Crossover + Fine-tune Search Space
Related issues: #8 (Distillation, Quantization, and Crossover pipeline).
See also: crossover_strategies.md for strategy semantics.
1. Overview
This document specifies the search space used by scripts/run_crossover_search.py (backed by farm.core.decision.training.crossover_search) to find the Pareto-optimal crossover + fine-tune strategy for Q-network recombination.
The search is a Cartesian product of crossover recipes × fine-tune regimes. Each combination yields one child network that is evaluated with a fixed harness and scored on a primary metric.
2. Primary Metric
primary_metric = min(child_vs_parent_a_agreement, child_vs_parent_b_agreement)
Higher is better: a child that achieves high agreement with both parents simultaneously is a well-blended offspring. Taking the minimum penalises children that collapse to one parent.
Additional metrics (KL divergence, MSE, MAE, cosine similarity, oracle agreement) are stored in the leaderboard for secondary analysis.

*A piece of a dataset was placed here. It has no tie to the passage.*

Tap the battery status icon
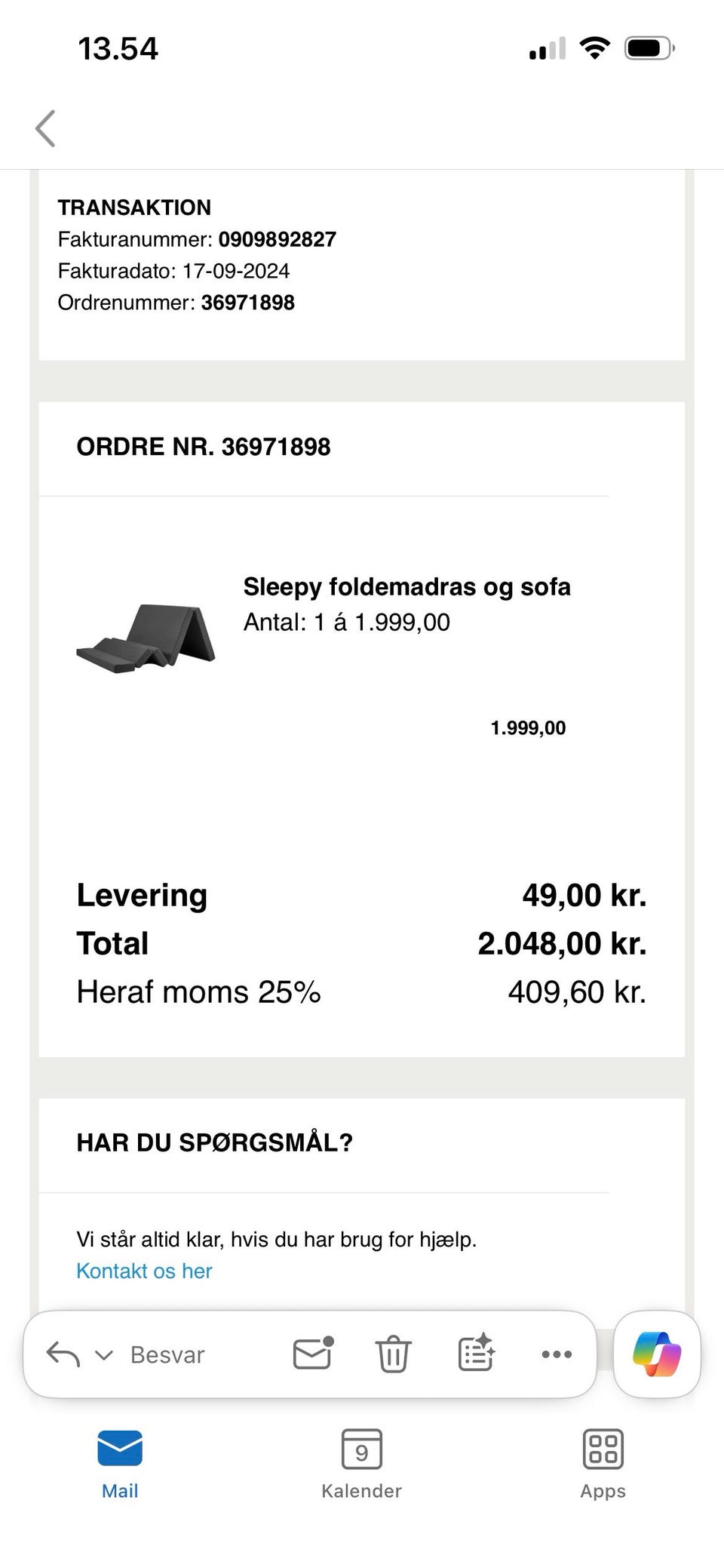The width and height of the screenshot is (724, 1568). 649,49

A child is flagged degenerate when primary_metric < degenerate_threshold (default 0.0, disabled; set to e.g. 0.3 to flag poor blends).
3. Crossover Knobs
| Knob | Values (default search) | Notes |
|---|---|---|
mode |
random, layer, weighted |
All three strategies explored |
alpha (random) |
0.5 | Probability of selecting from parent A per tensor |
seed (random) |
0, 1, 2 | Controls random tensor selection; three seeds give diversity estimate |
alpha (weighted) |
0.3, 0.5, 0.7 | Linear blend weight; 0.5 = midpoint, 0.3/0.7 = parent-biased |
alpha (layer) |
— | Ignored; layer mode is fully deterministic |
Strategy semantics (summary)
| Strategy | Diversity | Coherence | Key property |
|---|---|---|---|
random |
High | Low | Per-tensor coin flip; high variance across seeds |
layer |
Low | High | Structural blocks preserved; only two possible children per pair |
weighted |
Medium | Medium | Smooth interpolation; predictable, no randomness |
For full semantics see crossover_strategies.md §2.
4. Fine-tune Regimes
Each regime specifies a named hyperparameter set passed to FineTuner (using parent A as the reference teacher with a soft KL-divergence objective).
| Regime name | Epochs | LR | Batch size | Notes |
|---|---|---|---|---|
short |
5 | 1e-3 | 32 | Quick recovery; good baseline |
medium |
10 | 5e-4 | 32 | Balanced; default for minimal grid |
long |
20 | 1e-4 | 32 | Deeper adaptation; captures slower convergence |
lr_high |
5 | 5e-3 | 32 | High-LR exploration; may overshoot on easy tasks |
short_qat |
5 | 1e-4 | 16 | Same epoch budget as short but quantization_applied="ptq_dynamic" (fake-quant fine-tune) |
Reference teacher: parent A (frozen, eval mode).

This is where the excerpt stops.